Why do some accidentals in my key editor appear as sharps even when I use chord track?


Hello. I have used the chord track in my project because I am in the Cminor scale and need my key editor to show the correct accidentals. As you can see I have put in the chords and the scale underneath in the chord track but I am still getting D# in the key editor when it should be Eb. Please can someone help me get this right?

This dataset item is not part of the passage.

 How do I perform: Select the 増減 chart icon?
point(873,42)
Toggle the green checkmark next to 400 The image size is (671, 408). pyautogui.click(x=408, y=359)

This seems to happen over the G chord which is V in the key of Cminor and has a raised leading tone. Of course, this is the most common accidental in the history of western music so I am sure there must be a way to show this accidental properly in Cubase. I just don’t know how.

Hi,

Do you have the Enharmonics from Chord Track option enabled in the Preferences > Event Display > Chords & Pitches, please?

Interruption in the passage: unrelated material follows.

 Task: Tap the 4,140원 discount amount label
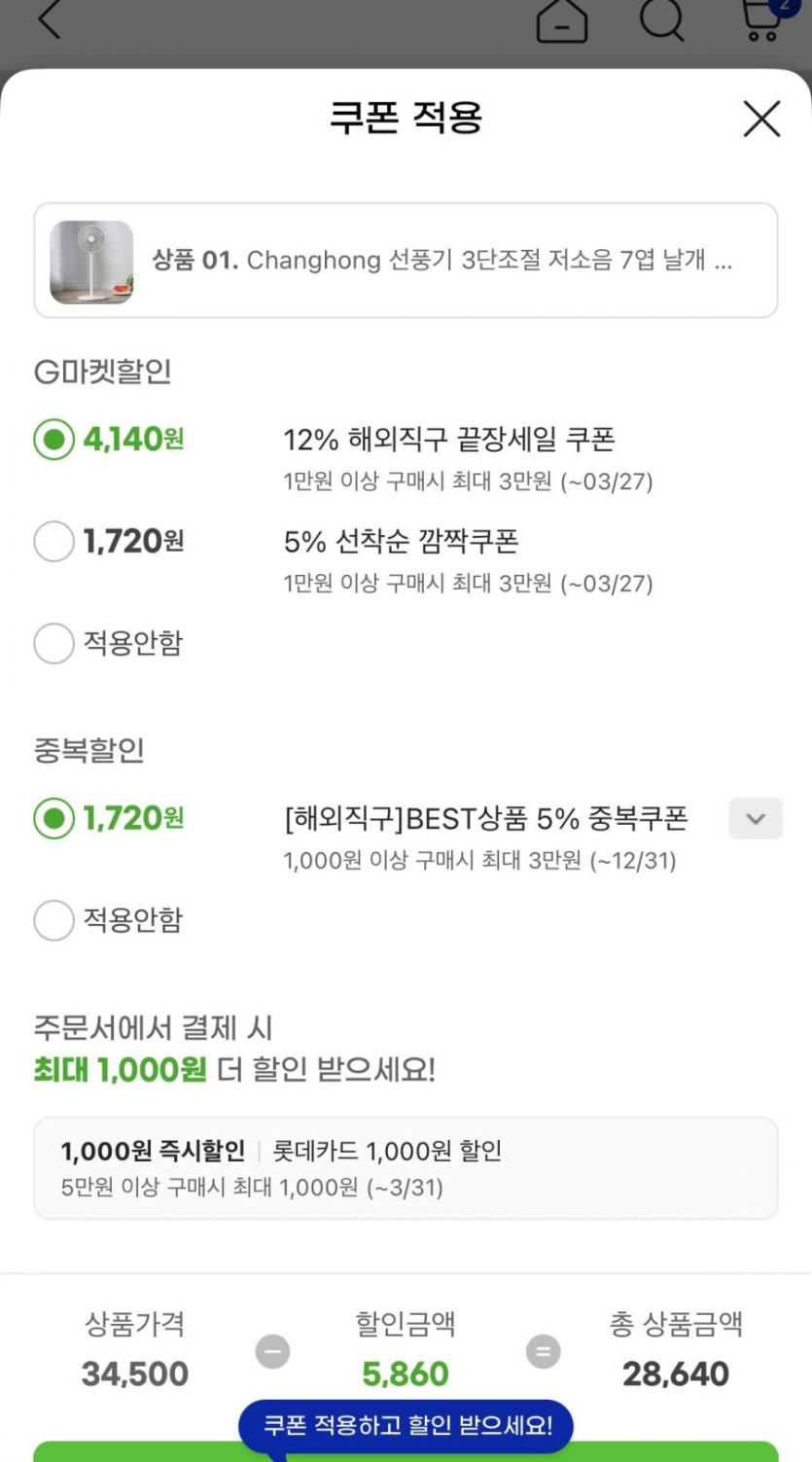pyautogui.click(x=133, y=440)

Hi Martin. Yes I do. If this was not enabled, none of the accidentals would be correct. This is not what is happening. It is only sometimes. As you can see in the key editor, this D# shows when the G chord is in the chord track. If I removed this chord, it goes back to Eb. The G chord in the chord track is overiding it.

Hi,

To me it looks like it takes the enharmonic from the Chords not the Scale of the Chord Track.

I was at the same point some time ago.
Turns out, the names of the notes seem to be hardcoded and afixed to the current chord. The scale has no impact. If your chord is G than the notes will be named:
G - G# - A - Bb - B - C - C# - D - D# - E - F - F#

I am as disappointed as I imagine you will be.

That is dissapointing. After 12 versions of Cubase where they are always coming out with “features” it seems that there are still some very basic updates missing that relate to music production on its most basic level… in this case, to show Eb not D# regardless of what chord is being used in the chord track. What good is the “scale” event then? I cannot understand what the purpose of it is.